→ **Texto**
Márcia Guimarães, oftalmologista
Os sintomas pioram à medida que os anos passam e a quantidade de conteúdo escolar fica maior. Márcia esclarece que as atividades estudantis, a cada ano, requerem mais tempo para execução e, assim, as dores se tornam mais frequentes. Visivelmente, o jovem não consegue acompanhar o restante da turma, diminuindo o interesse pelos estudos e interferindo também no emocional e na autoestima.
VÁRIOS TRATAMENTOS É o caso da estudante Ana Carolina do Espírito Santo, de 15 anos. A mãe dela, a enfermeira Tatiana da Silva Monteiro, conta que desde 2015 a filha passou por vários tratamentos, até que, finalmente, teve sucesso em 2020.
A estudante tinha muitas dificuldades na escola e Tatiana não entendia como era possível uma adolescente, na época com 12 anos, não saber ler. A mãe lembra que a condição, ainda desconhecida, afetava o desempenho escolar, comprometia a prática de esportes e as oportunidades para fazer amigos, deixando a adolescente solitária e insegura.
Muitos casos, inclusive, são descobertos no convívio e comportamento em sala de aula, quando os professores percebem as dificuldades do aluno e comunicam aos pais para procurarem ajuda especializada, visando identificar o problema. No entanto, Tatiana disse que ela mesmo identificou o problema, quando trabalhou em um hospital e tomou conhecimento da síndrome.
Geralmente, o diagnóstico é multiprofissional. Muitas vezes, começa em sala de aula, com os professores e, segue com outros profissionais, como psicólogos e oftalmologistas, capacitados para identificar a causa com testes, como o screening ou rastreamento, ou pelo protocolo padrão, chamado de método de Irlen.
Ana Carolina usa óculos especiais desde o diagnóstico. Apesar da ansiedade por rápidos efeitos no início, a técnica, com o tempo, propicia a melhora no desenvolvimento escolar, permite maior facilidade para estudar, assim como a prática esportiva e melhor convívio social para fazer amizades. Tatiana afirma que o diagnóstico e tratamento garantiram à sua filha uma vida saudável mental e fisicamente. “Meus sentimentos só poderiam ser de felicidade e gratidão”, avalia.

→ **Tarefas**
1. Reescreva o trecho do texto de "Márcia Guimarães, oftalmologista" a "sucesso em 2020.", substituindo "turma" por "classe".
2. Quais profissões são mencionadas no texto?
As linhas deste conjunto de dados não têm relação alguma com o texto.

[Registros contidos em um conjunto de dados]

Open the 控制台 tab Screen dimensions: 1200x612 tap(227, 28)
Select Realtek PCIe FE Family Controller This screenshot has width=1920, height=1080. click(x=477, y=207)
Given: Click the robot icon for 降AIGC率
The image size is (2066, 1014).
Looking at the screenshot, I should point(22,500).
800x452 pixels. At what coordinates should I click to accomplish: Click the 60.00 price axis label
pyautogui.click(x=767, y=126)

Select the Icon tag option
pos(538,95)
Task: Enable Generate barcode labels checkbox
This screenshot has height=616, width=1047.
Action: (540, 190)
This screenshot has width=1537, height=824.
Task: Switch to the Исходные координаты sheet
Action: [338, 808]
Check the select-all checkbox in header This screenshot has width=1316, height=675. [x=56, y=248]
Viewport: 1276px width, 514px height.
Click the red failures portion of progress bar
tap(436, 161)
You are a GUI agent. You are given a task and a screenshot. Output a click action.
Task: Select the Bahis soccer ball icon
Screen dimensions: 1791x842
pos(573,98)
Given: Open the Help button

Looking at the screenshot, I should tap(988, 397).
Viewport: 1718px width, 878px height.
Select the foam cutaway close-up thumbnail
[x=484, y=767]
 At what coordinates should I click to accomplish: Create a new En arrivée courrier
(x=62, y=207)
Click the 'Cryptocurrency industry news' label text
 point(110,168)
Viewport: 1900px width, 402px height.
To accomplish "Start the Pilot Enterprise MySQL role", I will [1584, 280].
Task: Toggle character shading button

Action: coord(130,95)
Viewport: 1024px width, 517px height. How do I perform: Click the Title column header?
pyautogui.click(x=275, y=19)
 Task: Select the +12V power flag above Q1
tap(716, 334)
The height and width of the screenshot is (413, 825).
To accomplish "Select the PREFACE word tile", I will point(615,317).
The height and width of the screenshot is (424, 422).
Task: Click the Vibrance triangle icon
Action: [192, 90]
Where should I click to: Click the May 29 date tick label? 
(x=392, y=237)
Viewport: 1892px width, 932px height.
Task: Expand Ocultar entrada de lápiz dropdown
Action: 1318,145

→ **Respostas do exercício**
1.
Márcia Guimarães, oftalmologista
Os sintomas pioram à medida que os anos passam e a quantidade de conteúdo escolar fica maior. Márcia esclarece que as atividades estudantis, a cada ano, requerem mais tempo para execução e, assim, as dores se tornam mais frequentes. Visivelmente, o jovem não consegue acompanhar o restante da classe, diminuindo o interesse pelos estudos e interferindo também no emocional e na autoestima.
VÁRIOS TRATAMENTOS É o caso da estudante Ana Carolina do Espírito Santo, de 15 anos. A mãe dela, a enfermeira Tatiana da Silva Monteiro, conta que desde 2015 a filha passou por vários tratamentos, até que, finalmente, teve sucesso em 2020.

2. Oftalmologista, enfermeira, professor e psicólogo.